| EXERCISE |
Where does the string "computer" appear? Copy every line of the entries below that holds it.

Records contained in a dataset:
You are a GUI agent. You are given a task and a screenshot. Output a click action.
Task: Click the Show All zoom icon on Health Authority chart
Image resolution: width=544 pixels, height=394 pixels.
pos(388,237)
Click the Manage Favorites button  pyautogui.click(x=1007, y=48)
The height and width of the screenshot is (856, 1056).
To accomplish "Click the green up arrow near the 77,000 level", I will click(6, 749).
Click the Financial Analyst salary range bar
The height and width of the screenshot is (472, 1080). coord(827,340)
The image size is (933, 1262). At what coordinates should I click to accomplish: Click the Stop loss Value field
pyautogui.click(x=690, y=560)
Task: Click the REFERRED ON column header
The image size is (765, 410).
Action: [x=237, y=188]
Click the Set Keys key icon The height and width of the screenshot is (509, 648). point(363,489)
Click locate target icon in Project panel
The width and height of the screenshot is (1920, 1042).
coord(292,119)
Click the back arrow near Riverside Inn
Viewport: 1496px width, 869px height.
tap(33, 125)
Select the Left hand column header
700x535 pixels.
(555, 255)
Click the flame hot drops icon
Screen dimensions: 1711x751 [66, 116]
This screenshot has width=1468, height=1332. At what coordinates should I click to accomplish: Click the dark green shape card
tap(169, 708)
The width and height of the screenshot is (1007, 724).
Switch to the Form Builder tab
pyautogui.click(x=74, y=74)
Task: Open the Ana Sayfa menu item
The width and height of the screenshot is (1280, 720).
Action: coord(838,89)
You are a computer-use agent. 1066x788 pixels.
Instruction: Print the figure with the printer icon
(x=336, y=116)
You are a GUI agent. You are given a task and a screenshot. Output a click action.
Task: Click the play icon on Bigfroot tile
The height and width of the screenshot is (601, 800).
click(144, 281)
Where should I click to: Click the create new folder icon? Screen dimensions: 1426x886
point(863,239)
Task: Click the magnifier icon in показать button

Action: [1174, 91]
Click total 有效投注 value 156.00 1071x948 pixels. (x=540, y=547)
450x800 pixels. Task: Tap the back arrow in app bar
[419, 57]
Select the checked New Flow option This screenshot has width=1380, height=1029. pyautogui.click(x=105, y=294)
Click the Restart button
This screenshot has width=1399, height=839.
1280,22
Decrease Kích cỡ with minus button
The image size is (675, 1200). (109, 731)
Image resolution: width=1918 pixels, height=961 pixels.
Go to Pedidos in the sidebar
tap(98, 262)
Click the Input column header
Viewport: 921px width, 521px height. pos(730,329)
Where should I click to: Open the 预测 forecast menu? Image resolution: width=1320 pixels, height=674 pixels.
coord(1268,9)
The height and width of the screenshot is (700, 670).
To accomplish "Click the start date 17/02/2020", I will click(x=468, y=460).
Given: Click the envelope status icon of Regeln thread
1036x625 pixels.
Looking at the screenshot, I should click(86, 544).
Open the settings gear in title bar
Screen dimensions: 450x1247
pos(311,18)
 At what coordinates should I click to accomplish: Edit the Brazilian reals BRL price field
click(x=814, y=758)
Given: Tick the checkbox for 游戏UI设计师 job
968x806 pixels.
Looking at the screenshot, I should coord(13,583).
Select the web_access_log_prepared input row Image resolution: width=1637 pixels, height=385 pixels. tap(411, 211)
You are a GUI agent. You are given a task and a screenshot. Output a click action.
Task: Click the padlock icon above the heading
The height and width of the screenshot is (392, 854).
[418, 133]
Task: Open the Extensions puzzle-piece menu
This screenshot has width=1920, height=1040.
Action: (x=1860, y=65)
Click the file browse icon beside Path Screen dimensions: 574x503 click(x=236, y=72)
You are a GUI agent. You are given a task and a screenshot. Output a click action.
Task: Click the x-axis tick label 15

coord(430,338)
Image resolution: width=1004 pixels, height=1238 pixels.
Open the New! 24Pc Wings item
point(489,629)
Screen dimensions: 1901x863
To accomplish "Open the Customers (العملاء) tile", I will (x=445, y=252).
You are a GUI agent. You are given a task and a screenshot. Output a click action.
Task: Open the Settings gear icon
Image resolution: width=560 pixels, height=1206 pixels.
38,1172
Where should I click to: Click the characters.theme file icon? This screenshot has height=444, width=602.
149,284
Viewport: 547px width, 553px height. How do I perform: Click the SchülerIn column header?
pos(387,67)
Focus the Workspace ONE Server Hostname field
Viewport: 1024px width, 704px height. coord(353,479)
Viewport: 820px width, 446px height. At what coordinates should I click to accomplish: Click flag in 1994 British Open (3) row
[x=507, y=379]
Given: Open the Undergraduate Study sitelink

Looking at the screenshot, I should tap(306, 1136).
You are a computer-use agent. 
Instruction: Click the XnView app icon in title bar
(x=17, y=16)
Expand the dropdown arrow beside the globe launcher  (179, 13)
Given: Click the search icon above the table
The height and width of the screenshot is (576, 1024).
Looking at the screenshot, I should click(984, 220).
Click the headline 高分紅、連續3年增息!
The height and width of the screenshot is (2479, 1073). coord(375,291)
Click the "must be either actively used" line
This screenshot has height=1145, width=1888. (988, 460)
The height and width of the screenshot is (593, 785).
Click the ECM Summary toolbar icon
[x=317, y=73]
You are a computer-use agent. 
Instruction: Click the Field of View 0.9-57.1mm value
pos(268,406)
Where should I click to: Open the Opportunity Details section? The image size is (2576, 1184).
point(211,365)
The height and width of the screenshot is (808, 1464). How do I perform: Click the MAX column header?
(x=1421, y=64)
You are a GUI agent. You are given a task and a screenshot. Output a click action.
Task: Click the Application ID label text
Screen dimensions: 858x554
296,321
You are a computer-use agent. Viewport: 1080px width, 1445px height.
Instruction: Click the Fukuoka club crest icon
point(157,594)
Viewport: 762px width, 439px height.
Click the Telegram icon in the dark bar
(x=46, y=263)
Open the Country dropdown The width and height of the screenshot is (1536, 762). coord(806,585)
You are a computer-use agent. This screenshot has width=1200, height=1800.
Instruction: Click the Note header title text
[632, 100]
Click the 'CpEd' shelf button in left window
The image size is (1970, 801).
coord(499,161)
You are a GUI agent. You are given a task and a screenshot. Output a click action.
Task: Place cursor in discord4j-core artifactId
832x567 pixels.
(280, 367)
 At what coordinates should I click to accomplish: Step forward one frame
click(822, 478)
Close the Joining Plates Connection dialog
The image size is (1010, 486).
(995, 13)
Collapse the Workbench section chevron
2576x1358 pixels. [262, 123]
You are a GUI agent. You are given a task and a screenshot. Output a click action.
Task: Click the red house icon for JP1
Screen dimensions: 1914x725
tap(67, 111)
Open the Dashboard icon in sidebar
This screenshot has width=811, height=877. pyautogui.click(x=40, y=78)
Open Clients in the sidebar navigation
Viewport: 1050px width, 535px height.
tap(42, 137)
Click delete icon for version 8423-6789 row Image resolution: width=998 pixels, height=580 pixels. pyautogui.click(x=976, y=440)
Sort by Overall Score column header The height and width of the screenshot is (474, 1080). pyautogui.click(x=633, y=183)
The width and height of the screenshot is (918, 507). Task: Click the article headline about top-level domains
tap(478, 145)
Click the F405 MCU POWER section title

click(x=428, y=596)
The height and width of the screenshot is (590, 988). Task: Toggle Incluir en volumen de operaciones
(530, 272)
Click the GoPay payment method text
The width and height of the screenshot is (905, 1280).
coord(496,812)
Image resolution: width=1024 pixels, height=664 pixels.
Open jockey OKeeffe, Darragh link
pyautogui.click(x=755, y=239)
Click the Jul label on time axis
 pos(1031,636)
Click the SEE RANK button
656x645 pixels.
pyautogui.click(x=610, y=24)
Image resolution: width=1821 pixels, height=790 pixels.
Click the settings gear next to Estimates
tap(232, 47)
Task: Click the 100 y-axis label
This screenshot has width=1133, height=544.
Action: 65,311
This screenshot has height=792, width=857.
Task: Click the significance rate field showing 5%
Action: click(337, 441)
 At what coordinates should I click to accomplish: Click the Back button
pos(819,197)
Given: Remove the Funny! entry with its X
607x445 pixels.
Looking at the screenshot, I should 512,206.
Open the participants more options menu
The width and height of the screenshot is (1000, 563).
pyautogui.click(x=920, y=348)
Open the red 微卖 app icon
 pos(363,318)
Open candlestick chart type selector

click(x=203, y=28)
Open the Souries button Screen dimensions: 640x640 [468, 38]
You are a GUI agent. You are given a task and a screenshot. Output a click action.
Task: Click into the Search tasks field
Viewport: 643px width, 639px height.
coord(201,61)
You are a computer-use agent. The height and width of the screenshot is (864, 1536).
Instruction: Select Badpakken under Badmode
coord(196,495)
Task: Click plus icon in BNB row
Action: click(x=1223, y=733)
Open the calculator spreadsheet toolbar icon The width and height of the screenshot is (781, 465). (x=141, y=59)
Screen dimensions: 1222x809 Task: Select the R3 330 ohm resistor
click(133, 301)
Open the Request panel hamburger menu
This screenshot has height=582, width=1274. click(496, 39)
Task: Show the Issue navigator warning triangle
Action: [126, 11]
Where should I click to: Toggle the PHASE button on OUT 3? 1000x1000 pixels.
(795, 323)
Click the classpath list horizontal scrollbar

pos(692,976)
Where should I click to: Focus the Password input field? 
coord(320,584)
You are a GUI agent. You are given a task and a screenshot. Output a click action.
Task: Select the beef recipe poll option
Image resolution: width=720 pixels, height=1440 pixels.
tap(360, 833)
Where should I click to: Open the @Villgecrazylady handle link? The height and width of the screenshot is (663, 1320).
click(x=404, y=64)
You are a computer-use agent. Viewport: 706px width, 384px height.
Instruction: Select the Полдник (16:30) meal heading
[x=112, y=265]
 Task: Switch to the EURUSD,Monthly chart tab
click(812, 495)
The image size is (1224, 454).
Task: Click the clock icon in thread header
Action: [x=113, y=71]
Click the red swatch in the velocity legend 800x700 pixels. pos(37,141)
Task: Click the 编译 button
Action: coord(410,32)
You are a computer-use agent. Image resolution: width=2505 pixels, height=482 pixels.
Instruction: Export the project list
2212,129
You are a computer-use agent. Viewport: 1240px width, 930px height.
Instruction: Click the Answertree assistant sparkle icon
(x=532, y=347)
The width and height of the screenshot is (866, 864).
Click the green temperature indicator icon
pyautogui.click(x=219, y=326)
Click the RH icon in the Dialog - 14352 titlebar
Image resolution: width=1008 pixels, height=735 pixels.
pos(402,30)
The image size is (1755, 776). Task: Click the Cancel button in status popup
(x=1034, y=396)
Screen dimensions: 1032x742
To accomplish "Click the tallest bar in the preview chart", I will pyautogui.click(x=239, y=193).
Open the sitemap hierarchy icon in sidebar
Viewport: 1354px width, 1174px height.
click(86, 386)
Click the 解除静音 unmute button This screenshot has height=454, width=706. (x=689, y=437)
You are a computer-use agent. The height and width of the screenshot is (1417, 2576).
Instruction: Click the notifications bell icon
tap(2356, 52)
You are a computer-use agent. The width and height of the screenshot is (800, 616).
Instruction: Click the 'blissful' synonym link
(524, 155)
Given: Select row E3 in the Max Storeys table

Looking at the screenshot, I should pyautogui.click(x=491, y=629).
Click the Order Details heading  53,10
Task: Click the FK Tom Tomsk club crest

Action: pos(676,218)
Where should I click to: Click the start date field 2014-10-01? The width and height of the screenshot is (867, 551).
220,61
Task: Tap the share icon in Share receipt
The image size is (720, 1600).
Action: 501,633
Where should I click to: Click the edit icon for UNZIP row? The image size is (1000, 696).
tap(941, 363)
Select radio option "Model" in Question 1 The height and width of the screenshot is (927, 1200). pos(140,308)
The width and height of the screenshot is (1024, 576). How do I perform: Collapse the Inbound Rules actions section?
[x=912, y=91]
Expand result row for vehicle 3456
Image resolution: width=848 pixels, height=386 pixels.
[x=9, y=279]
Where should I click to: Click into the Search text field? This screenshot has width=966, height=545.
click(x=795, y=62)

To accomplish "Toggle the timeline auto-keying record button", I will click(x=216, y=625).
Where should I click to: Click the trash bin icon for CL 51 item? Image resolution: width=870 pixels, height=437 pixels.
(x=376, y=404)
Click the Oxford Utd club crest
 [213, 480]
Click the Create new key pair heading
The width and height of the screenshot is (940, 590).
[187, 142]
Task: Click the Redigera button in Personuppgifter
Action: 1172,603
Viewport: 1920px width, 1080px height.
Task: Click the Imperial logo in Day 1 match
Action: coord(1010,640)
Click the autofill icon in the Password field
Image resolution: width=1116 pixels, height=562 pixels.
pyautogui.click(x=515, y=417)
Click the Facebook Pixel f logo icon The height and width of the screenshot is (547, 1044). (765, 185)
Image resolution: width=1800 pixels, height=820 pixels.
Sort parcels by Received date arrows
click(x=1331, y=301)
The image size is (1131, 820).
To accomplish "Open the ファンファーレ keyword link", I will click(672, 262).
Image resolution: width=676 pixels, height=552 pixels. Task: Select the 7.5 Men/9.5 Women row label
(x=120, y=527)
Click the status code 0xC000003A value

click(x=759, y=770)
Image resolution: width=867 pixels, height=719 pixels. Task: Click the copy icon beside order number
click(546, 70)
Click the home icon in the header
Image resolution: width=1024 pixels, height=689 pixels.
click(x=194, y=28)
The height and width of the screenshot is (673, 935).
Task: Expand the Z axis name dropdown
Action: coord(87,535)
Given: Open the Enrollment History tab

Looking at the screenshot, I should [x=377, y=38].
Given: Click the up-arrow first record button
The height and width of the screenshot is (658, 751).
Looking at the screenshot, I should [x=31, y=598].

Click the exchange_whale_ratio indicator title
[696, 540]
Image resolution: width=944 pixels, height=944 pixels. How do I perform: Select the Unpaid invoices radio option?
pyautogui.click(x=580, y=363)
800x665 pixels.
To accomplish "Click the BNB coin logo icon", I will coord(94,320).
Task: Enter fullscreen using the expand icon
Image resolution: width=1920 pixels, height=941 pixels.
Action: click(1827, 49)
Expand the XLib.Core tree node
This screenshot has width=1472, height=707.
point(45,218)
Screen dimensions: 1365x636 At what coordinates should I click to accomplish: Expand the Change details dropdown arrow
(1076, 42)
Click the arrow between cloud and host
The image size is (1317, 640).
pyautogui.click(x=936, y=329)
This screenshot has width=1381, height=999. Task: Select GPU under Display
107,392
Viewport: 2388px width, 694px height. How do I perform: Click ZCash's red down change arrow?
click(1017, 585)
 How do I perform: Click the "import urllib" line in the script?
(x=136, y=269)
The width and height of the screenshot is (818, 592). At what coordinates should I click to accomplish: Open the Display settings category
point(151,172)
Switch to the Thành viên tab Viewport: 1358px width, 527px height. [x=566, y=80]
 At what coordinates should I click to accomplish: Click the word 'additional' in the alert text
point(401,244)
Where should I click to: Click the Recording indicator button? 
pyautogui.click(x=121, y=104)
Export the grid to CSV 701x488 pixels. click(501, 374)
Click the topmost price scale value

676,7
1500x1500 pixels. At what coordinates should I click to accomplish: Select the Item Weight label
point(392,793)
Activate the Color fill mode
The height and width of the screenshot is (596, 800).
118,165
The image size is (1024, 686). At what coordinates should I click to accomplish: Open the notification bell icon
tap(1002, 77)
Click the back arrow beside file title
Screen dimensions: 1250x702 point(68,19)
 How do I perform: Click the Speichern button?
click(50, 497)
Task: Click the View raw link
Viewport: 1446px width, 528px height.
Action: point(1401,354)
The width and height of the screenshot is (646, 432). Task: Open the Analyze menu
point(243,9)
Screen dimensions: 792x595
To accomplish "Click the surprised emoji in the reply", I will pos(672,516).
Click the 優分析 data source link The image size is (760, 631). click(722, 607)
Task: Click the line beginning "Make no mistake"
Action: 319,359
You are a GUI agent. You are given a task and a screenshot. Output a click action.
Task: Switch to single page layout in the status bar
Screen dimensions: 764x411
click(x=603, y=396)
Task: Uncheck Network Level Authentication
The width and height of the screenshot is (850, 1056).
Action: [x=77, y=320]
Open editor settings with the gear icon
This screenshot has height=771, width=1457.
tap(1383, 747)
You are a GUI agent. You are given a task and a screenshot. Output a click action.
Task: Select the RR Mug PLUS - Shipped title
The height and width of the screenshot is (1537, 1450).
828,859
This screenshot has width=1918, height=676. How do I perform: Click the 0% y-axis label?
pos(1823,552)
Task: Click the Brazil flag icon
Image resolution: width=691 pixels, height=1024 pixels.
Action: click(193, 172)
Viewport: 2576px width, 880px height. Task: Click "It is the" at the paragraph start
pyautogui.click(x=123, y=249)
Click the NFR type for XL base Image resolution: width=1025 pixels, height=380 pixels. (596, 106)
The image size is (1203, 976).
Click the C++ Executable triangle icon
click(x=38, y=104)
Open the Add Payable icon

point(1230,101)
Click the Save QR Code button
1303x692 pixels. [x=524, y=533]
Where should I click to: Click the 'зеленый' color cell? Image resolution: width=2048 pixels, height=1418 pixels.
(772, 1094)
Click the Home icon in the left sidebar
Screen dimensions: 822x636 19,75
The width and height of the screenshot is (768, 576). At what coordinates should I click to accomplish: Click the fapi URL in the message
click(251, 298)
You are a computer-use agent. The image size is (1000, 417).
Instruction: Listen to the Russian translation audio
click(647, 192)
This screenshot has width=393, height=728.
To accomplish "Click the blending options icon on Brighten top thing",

| SOLUTION |
You are a computer-use agent. 1066x788 pixels.
You are a computer-use agent. 
You are a computer-use agent. 
You are a computer-use agent. Viewport: 1080px width, 1445px height.
You are a computer-use agent. This screenshot has width=1200, height=1800.
You are a computer-use agent. The height and width of the screenshot is (864, 1536).
You are a computer-use agent. Viewport: 706px width, 384px height.
You are a computer-use agent. Image resolution: width=2505 pixels, height=482 pixels.
You are a computer-use agent. Viewport: 1240px width, 930px height.
You are a computer-use agent. The height and width of the screenshot is (1417, 2576).
You are a computer-use agent. The width and height of the screenshot is (800, 616).
You are a computer-use agent. The image size is (1000, 417).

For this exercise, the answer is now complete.